Florida USA

The Literary Suburbs of Key West

This article originally appeared in Hayo Magazine

When my Lee suggested visiting Key West on our Florida holiday, I wasn’t all that excited. I mean, I hadn’t really heard of the place and didn’t know what was there.

It was only when I discovered its literary heritage, did I get excited. If you’re a book lover, I’d say this one of the most amazing places you can visit. Key West just oozes literary love affairs, starting with Hemingway. His house is in a prime location (and it’s massive!); the man had taste. It’s also fairly cheap to visit; a measly $13 entry and this includes an optional tour from one of the Hemingway house experts.

We walked into what was a blissfully cool building and were treated to the delights of posters, information placard and titbits about Hemingway’s life. There were tokens, quotes, and antique items everywhere, as well as hundreds of cats – maybe not hundreds, but at least twenty or more.
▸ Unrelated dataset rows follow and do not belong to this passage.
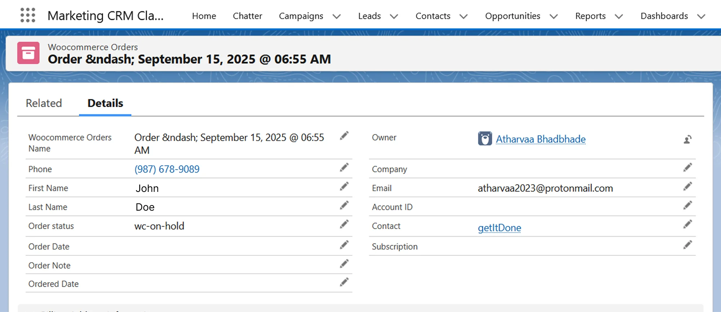Click the Woocommerce Orders record icon

tap(28, 53)
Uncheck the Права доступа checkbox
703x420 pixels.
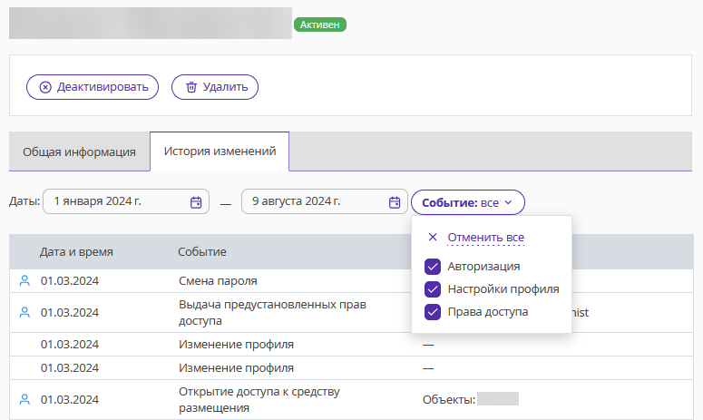[433, 312]
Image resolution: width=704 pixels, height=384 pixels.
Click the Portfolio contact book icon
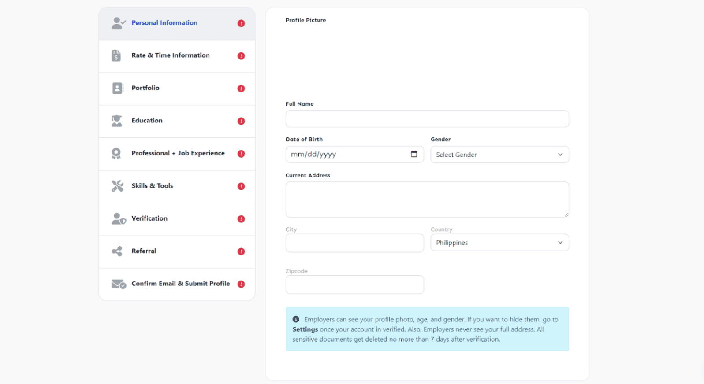[117, 88]
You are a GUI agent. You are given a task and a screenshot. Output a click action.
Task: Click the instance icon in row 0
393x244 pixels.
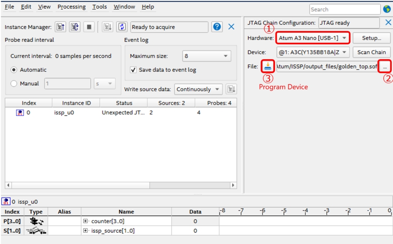point(20,113)
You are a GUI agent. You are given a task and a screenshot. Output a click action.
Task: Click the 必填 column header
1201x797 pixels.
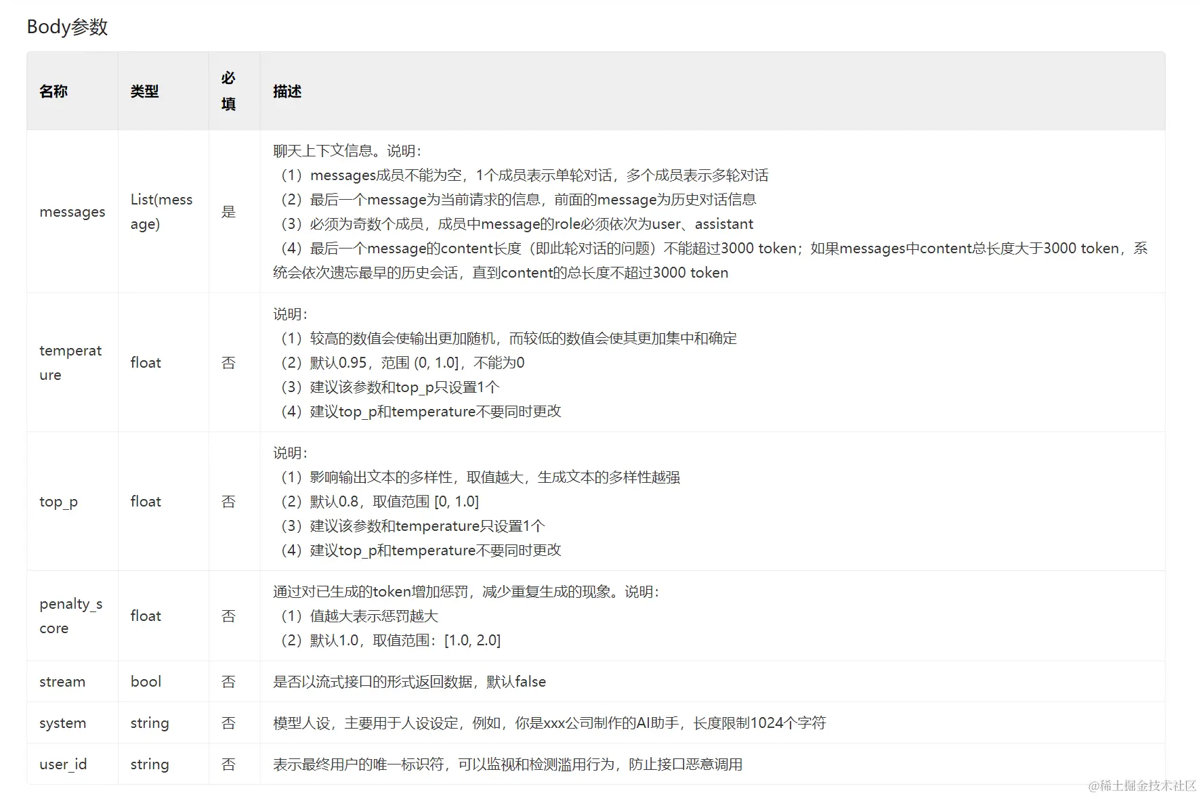pos(228,91)
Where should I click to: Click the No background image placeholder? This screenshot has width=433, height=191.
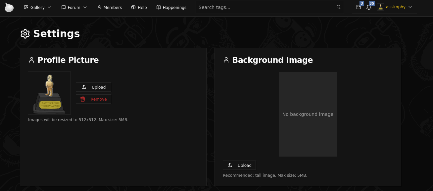point(308,114)
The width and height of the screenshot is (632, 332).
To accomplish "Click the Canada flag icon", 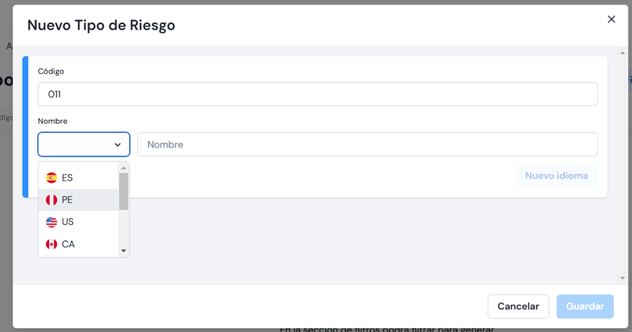I will pos(51,244).
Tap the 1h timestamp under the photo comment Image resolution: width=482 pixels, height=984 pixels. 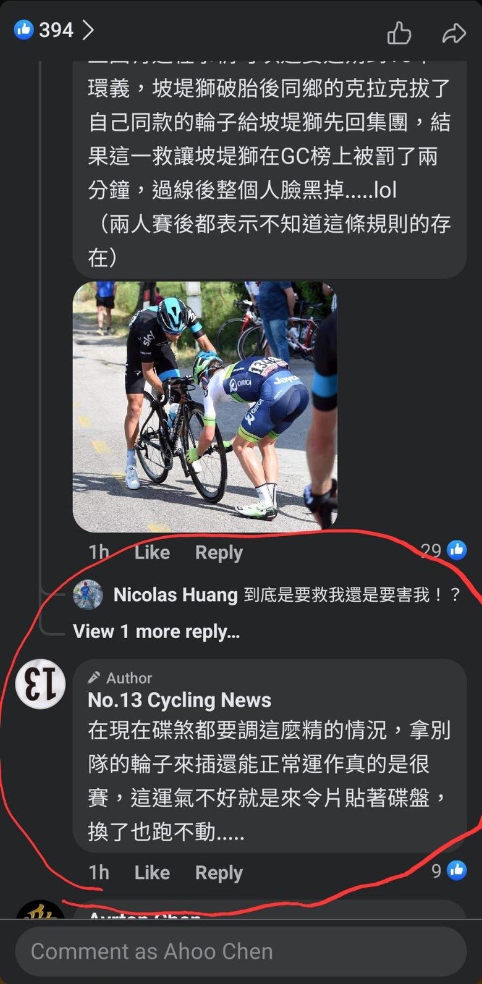tap(99, 552)
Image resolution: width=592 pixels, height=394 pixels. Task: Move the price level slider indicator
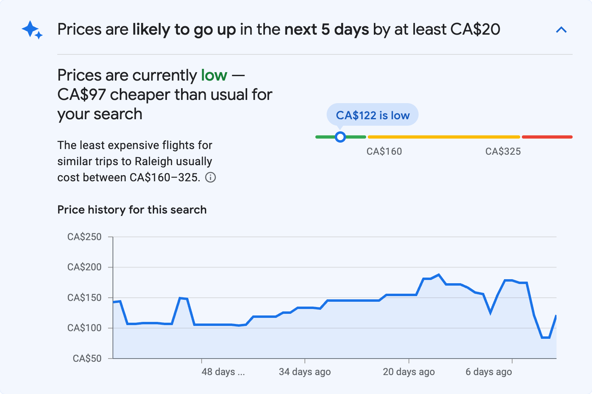[x=340, y=137]
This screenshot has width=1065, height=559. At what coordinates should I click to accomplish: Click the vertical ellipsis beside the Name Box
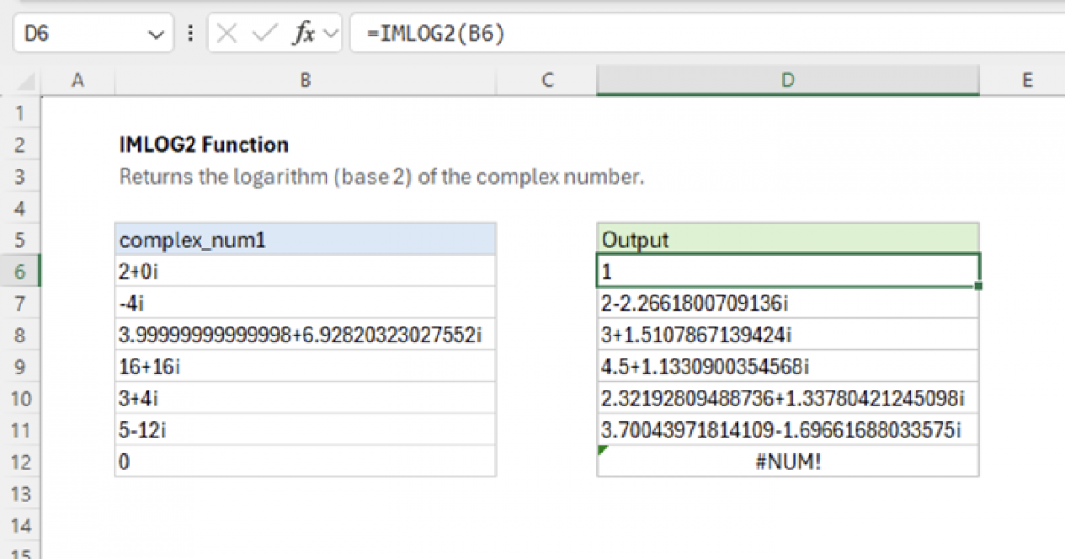(x=191, y=34)
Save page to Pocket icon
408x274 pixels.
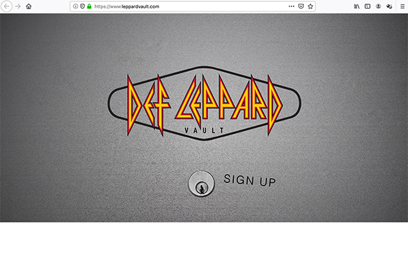[301, 6]
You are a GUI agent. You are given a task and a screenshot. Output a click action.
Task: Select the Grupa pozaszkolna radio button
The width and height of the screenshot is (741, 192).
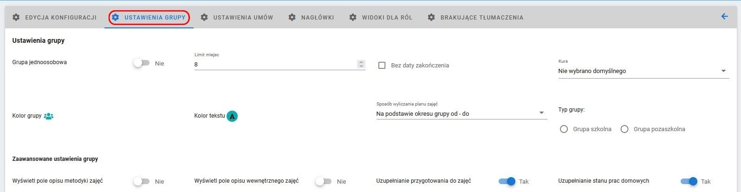tap(624, 129)
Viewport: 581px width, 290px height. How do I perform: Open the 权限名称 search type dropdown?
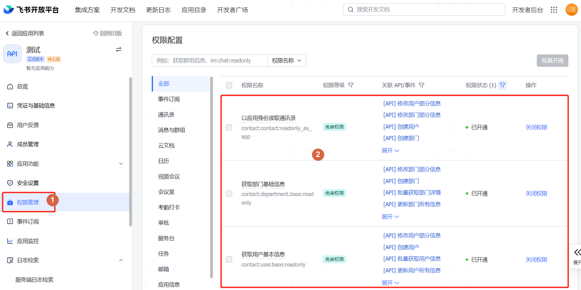coord(287,61)
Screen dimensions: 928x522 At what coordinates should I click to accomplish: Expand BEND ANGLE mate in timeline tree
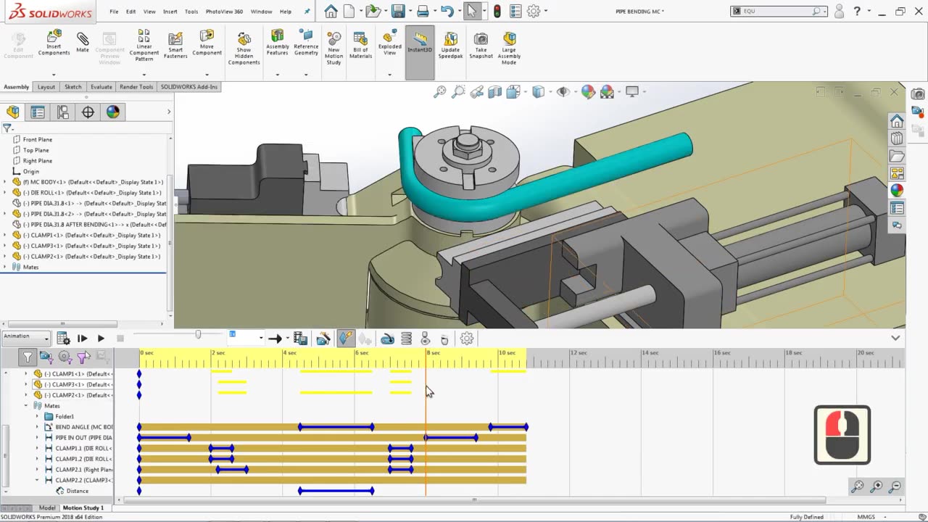coord(38,427)
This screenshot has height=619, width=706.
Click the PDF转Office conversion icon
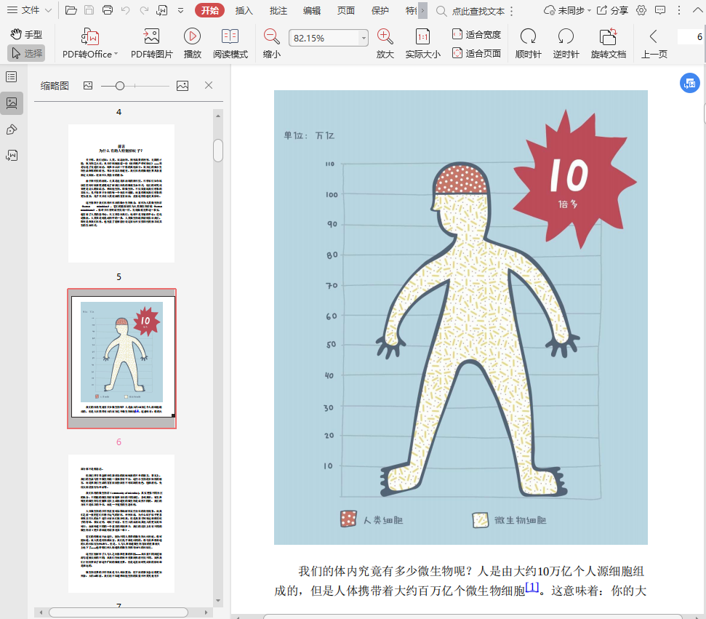coord(90,36)
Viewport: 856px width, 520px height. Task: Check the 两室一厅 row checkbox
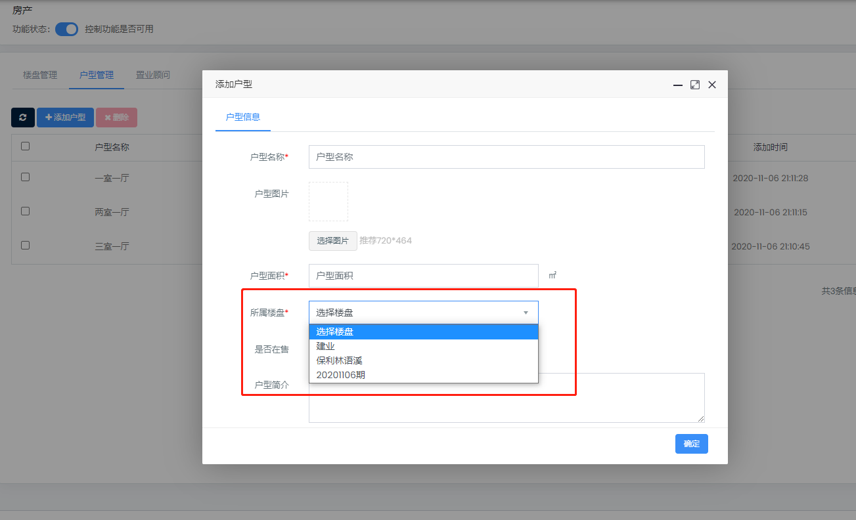[x=25, y=211]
We walked through the different rooms and found a marvellous view of the gardens, the flowers, the cats (yes more cats) and the pool. It didn’t take long for us to make our way back outside amongst the tropical wildlife.

This complete circle finally brought us to Hemingway’s studio – the one place I was dying to visit. It was on the first floor of an outbuilding and didn’t disappoint.

The room was painted a simple white and had been frunished with a desk, a table and a few chairs, a couple of book cases and in the middle of it all was his typewriter.

We couldn’t go in the room, but instead gazed through the iron bars that protected these priceless artefacts from sticky fingers.

We finished touring the house, the studio, the gardens and made our way to the quaint little bookshop filled with Hemingway’s works. It took me ages to decide on which one to buy and in the end, I settled for To Have and To Have Not because something in the blurb mentioned Key West – I always like to buy a book set in the place I’m visiting.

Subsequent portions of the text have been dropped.